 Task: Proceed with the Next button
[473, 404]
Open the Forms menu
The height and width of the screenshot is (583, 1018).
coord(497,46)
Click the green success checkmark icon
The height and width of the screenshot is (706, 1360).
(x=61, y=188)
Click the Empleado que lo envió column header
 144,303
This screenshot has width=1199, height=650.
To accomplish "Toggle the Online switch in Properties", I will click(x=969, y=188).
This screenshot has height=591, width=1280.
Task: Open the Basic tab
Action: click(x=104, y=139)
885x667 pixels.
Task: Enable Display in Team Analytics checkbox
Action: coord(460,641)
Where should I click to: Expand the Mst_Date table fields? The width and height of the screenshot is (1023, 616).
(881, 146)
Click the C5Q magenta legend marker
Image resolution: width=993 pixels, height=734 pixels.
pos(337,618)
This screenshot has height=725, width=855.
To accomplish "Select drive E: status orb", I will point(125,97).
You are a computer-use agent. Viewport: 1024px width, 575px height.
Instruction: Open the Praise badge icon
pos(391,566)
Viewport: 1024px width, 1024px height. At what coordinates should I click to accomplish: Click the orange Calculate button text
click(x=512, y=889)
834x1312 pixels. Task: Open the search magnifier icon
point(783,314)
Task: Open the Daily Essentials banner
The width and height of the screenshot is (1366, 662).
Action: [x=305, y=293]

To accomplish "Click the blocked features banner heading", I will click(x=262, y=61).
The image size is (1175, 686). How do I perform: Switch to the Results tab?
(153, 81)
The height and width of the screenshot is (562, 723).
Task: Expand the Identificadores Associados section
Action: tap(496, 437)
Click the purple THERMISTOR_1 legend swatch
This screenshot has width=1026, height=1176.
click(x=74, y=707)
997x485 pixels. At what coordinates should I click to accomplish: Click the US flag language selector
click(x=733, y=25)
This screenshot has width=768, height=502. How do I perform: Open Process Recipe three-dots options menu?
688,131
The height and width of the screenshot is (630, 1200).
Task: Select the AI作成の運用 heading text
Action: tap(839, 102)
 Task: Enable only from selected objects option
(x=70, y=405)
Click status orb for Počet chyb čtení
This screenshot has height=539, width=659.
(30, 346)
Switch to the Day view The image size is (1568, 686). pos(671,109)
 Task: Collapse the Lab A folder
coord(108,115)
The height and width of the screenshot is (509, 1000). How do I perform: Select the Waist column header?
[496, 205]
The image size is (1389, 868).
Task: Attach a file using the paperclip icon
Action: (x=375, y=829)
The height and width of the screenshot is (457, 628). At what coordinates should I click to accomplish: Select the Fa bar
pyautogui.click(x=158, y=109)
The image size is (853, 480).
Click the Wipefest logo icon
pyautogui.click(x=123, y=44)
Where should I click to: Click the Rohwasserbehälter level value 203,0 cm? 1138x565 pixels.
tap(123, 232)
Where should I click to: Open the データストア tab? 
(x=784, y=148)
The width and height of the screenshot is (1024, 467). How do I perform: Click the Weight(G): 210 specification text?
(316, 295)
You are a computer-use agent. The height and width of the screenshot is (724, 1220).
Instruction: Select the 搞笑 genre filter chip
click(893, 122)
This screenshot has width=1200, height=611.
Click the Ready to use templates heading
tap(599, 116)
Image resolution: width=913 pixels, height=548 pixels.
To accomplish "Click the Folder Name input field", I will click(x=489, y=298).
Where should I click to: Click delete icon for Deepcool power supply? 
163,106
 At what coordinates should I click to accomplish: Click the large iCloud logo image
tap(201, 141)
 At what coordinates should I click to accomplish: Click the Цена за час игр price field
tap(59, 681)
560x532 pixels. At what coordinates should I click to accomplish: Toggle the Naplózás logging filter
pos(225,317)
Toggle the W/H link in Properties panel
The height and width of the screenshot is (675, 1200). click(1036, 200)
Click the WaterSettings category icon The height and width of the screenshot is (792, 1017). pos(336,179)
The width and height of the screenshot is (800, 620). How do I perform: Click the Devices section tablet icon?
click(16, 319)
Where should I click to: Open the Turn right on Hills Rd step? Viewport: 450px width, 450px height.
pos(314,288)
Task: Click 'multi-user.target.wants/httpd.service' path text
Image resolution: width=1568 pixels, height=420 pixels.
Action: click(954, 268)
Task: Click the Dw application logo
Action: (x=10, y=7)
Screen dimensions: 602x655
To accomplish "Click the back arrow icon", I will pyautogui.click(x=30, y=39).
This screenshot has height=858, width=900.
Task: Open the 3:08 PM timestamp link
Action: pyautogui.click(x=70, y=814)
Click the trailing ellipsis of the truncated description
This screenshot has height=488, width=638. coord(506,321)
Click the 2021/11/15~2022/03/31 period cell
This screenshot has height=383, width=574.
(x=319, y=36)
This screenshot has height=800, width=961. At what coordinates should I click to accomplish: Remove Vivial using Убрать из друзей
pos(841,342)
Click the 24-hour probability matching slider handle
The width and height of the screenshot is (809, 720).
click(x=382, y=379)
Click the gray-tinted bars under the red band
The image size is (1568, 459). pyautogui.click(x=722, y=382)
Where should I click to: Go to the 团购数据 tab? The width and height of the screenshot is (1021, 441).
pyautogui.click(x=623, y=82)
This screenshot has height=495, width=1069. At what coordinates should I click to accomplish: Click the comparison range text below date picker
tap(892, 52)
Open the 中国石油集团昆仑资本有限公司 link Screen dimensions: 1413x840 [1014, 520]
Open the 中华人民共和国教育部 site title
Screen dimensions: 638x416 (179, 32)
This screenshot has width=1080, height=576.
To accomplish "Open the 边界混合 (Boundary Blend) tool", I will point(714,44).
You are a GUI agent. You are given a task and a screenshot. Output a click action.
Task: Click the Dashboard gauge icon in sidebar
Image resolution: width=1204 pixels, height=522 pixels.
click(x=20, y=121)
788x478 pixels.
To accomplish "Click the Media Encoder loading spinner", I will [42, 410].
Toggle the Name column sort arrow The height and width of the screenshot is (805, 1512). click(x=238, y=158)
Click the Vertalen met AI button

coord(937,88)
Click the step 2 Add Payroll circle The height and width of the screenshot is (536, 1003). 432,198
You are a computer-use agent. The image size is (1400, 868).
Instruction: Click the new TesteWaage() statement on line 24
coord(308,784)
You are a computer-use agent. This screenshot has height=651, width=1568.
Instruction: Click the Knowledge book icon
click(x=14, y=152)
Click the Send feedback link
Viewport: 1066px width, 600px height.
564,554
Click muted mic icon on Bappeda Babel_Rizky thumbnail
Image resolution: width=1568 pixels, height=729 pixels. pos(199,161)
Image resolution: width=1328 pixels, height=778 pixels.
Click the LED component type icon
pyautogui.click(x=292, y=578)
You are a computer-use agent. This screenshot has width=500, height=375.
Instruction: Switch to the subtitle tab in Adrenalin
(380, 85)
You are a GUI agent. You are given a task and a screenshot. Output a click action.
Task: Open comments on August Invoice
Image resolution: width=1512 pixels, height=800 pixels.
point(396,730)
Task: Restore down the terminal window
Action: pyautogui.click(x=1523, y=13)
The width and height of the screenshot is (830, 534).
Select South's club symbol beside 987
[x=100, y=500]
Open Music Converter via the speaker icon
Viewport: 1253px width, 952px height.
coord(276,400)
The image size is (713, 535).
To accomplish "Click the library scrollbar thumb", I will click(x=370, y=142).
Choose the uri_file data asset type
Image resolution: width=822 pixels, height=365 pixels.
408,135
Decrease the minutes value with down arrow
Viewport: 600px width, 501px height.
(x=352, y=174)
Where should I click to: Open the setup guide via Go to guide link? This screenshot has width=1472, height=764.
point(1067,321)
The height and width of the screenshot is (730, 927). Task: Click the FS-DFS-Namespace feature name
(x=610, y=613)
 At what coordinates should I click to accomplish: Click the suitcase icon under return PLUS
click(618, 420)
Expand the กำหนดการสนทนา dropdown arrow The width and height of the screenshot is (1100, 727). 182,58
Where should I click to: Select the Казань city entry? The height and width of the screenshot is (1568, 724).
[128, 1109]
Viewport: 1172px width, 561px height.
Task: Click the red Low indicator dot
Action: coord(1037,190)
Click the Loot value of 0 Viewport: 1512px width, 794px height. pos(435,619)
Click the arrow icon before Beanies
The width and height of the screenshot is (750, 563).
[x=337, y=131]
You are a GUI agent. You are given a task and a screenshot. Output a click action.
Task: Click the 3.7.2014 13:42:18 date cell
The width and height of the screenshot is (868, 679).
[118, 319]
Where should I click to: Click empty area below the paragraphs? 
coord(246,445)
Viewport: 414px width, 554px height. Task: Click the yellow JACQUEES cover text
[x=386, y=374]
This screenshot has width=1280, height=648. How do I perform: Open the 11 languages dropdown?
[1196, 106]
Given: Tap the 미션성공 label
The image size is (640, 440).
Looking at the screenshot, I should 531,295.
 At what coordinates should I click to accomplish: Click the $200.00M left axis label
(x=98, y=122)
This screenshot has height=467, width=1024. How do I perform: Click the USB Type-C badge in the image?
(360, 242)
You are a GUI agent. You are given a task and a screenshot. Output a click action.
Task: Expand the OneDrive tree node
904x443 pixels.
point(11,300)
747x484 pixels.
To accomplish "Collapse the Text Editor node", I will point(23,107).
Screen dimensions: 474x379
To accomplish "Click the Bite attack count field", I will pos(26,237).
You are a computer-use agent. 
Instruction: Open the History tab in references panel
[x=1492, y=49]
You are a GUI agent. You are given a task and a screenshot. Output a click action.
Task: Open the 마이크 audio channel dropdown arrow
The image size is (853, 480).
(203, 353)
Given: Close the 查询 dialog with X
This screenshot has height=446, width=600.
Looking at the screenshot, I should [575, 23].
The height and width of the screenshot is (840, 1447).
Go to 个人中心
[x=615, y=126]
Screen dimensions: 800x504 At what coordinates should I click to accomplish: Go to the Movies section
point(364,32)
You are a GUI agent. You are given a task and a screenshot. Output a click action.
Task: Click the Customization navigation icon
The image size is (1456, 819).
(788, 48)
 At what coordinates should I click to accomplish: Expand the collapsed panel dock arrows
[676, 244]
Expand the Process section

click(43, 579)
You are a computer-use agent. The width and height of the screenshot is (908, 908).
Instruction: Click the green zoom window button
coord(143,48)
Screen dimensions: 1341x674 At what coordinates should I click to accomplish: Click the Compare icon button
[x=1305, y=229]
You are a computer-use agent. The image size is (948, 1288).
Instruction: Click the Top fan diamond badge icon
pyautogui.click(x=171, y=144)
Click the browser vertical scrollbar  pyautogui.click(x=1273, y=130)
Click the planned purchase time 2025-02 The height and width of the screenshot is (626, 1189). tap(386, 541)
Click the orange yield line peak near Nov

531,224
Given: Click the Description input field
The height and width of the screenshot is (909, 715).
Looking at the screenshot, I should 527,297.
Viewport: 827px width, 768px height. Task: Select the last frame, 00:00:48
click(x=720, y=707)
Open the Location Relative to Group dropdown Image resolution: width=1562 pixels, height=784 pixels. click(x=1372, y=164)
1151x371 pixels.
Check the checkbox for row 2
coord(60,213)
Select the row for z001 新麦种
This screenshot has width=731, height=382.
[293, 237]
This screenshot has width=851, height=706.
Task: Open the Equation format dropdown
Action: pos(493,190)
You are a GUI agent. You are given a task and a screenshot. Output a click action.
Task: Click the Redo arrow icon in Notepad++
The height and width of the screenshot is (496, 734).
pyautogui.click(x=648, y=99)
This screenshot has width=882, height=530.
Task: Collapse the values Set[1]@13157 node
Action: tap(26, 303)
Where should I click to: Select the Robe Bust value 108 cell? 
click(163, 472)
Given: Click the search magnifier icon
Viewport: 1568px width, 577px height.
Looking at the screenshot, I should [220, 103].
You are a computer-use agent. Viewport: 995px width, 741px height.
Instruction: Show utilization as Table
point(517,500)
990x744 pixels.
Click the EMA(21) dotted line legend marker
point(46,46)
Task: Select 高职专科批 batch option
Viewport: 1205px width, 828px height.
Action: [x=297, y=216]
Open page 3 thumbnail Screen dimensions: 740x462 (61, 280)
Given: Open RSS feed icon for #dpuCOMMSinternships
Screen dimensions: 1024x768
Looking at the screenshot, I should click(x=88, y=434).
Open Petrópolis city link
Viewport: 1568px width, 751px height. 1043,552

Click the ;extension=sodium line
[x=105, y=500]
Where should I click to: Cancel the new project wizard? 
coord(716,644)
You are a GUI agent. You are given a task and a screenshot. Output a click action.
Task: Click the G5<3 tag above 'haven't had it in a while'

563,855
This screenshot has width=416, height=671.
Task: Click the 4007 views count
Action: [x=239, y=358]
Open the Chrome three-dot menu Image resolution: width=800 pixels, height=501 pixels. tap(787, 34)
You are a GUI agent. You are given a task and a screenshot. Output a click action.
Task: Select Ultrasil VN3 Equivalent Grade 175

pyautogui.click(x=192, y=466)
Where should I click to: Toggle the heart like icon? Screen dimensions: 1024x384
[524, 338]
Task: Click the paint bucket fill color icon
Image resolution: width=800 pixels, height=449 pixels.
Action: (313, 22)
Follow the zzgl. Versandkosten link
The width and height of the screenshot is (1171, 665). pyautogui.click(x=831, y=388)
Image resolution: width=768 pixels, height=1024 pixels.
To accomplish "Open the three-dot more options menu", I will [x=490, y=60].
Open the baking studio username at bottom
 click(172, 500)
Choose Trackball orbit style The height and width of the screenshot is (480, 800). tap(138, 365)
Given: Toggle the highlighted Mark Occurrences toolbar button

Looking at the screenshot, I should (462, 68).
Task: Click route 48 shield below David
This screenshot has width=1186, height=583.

:: WORK REQUEST ::
Quote the listing above, but only from the line that shows "Select South's club symbol beside 987" through the line that shows "Expand the กำหนดการสนทนา".

:: RESPONSE TO THE EXERCISE ::
Select South's club symbol beside 987
[x=100, y=500]
Open Music Converter via the speaker icon
Viewport: 1253px width, 952px height.
coord(276,400)
The image size is (713, 535).
To accomplish "Click the library scrollbar thumb", I will click(x=370, y=142).
Choose the uri_file data asset type
Image resolution: width=822 pixels, height=365 pixels.
408,135
Decrease the minutes value with down arrow
Viewport: 600px width, 501px height.
(x=352, y=174)
Where should I click to: Open the setup guide via Go to guide link? This screenshot has width=1472, height=764.
point(1067,321)
The height and width of the screenshot is (730, 927). Task: Click the FS-DFS-Namespace feature name
(x=610, y=613)
 At what coordinates should I click to accomplish: Click the suitcase icon under return PLUS
click(618, 420)
Expand the กำหนดการสนทนา dropdown arrow The width and height of the screenshot is (1100, 727). 182,58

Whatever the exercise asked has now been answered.